Does one ever really stop to think about how much our lives depend on oral communication? We take it totally for granted as it happens naturally and automatically the moment we are born. How hard would our lives be if we couldn’t communicate clearly with others? How would it impact our work and personal relationships?

Communication is a basic and core human function, and our survival, as a human being, as an individual person depends on it. If you are born deaf, then this very crucial factor for survival is denied to you.

VAANI, Deaf Children’s Foundation was born, an organisation with a mission and vision to ensure that communication was established between children and their parents and families as the starting point of all learning. 

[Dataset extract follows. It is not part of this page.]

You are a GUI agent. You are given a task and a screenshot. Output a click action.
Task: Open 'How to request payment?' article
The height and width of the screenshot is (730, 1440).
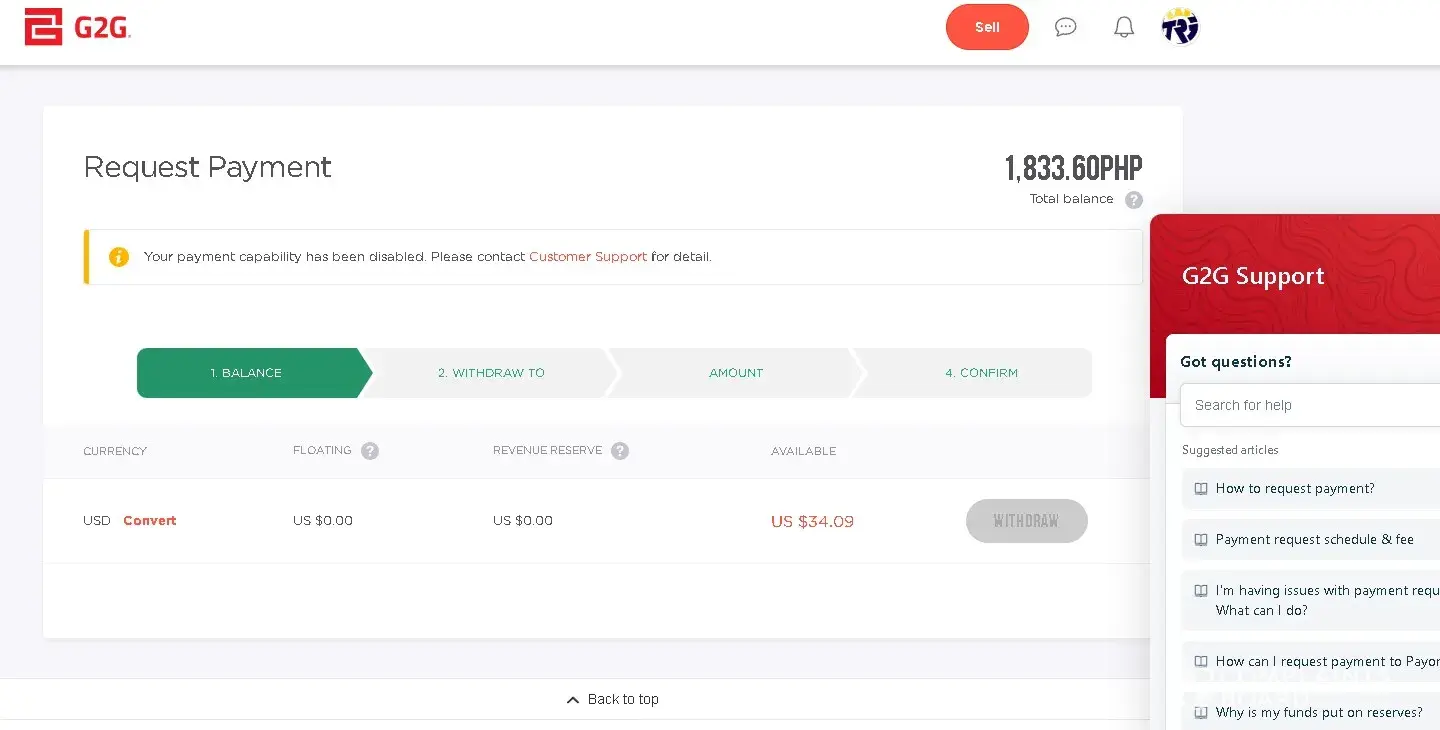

At VAANI We talk about emotional and social needs, of both families and children. We address the trauma that a parent goes through when they realize their child is deaf. We have mothers telling us that for the first time they were in a place where they could talk about their own deep feelings of guilt and shame, of emotional pain, and who realised and appreciated it when their anguish was understood. 

Many years ago, I was visiting an NGO in a congested slum in Delhi, to see how their programme built to integrate deaf children into neighbourhood schools was working. They ran a remedial class to support children. I met two mothers there who asked me if I could visit their homes to meet their deaf daughters who had both stopped going to school or coming to the remedial centre. They lived close to each other, so I could meet them both easily, they said.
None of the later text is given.